(Saved data entries)
..............................

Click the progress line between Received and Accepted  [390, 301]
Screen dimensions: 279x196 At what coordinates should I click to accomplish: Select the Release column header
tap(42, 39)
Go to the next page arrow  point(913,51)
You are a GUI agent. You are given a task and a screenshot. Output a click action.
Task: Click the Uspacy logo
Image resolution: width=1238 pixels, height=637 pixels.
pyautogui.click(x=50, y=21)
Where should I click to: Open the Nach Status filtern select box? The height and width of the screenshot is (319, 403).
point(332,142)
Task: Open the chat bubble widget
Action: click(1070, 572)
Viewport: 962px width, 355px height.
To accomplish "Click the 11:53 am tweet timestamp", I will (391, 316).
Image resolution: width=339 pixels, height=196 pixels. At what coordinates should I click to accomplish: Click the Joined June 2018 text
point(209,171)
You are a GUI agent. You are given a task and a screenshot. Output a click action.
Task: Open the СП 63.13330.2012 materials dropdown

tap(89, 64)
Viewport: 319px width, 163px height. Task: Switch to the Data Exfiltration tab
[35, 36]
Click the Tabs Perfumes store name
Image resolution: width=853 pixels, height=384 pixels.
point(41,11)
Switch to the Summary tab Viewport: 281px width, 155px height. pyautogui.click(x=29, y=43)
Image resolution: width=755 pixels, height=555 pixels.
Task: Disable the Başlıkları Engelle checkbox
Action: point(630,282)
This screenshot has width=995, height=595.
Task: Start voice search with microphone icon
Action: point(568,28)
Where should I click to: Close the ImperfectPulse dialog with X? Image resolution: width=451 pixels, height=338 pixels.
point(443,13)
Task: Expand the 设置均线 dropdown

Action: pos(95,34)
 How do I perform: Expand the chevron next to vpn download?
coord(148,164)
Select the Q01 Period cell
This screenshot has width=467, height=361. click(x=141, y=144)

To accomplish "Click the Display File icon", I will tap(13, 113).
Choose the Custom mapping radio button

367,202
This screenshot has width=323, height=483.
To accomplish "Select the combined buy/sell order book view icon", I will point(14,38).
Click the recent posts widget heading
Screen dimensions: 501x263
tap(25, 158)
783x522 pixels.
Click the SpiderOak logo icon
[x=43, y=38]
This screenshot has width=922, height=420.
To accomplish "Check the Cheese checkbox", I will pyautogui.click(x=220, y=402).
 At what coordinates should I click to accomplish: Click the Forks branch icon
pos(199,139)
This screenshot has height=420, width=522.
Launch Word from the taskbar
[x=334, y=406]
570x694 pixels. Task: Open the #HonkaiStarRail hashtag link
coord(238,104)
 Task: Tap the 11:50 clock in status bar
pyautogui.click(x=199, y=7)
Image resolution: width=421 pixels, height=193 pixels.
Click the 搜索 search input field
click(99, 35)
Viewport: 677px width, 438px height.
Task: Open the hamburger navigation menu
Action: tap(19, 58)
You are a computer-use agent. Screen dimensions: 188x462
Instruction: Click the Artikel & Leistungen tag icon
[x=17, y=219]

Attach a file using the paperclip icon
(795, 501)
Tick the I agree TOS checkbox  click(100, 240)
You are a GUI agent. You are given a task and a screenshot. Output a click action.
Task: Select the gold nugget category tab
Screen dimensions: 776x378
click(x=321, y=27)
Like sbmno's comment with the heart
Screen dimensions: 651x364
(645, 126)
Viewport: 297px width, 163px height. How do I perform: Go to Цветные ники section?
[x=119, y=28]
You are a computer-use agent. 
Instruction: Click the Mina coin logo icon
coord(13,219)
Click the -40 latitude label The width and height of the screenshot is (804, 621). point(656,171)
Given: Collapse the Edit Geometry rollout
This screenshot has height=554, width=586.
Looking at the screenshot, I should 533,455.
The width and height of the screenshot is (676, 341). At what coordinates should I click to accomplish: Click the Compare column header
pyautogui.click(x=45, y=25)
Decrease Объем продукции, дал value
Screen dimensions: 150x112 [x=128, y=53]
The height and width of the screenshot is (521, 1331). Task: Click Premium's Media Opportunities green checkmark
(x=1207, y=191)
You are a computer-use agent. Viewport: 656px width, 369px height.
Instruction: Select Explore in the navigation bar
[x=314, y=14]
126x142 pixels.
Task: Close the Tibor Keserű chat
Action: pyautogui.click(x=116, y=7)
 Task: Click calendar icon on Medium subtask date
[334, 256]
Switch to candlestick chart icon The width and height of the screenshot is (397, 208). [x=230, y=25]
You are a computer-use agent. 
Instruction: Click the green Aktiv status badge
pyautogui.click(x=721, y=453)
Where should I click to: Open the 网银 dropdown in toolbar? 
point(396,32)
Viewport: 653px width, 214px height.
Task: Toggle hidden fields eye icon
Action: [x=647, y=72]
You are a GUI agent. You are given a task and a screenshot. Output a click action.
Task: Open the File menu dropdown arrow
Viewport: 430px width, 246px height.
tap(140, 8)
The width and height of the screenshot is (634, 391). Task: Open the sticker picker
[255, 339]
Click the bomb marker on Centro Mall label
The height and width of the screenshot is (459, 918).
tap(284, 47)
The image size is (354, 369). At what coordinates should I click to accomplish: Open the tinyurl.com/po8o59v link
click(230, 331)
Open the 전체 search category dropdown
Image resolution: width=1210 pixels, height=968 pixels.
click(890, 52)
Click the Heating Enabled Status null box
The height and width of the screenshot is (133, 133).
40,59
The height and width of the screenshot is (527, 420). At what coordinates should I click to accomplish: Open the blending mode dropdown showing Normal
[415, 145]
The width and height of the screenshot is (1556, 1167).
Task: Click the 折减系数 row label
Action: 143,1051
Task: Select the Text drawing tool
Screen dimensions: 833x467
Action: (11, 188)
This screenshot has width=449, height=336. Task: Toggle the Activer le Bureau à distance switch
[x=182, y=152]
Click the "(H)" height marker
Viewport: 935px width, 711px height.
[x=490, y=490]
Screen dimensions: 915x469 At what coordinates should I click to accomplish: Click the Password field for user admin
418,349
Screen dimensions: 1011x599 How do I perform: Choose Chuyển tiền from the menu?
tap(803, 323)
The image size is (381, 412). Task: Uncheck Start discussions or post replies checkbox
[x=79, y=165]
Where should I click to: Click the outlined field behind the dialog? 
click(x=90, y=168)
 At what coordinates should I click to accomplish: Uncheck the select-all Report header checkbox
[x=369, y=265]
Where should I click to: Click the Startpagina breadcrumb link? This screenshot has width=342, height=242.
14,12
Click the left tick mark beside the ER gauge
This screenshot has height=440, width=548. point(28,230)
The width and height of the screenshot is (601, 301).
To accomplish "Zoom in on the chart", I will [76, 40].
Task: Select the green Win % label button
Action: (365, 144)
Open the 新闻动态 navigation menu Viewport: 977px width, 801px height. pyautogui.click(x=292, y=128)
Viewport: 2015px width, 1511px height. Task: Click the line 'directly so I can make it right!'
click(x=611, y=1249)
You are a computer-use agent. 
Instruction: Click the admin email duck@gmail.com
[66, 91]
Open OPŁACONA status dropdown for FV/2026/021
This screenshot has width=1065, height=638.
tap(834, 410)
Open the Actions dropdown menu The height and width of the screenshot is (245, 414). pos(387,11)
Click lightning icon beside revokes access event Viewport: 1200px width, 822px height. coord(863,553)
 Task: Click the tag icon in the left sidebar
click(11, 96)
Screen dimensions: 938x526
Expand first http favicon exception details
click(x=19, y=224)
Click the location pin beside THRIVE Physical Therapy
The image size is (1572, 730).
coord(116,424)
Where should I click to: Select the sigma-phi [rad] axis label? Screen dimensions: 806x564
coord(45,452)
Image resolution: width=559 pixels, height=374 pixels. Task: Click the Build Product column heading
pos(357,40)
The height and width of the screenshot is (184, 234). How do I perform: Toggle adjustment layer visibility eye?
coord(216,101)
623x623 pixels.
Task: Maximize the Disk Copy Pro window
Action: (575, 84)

..............................

▶ **Try it**
For the word "arrow", show every line of the entries that holds it.

▶ **Expected output**
Go to the next page arrow  point(913,51)
Task: Open the File menu dropdown arrow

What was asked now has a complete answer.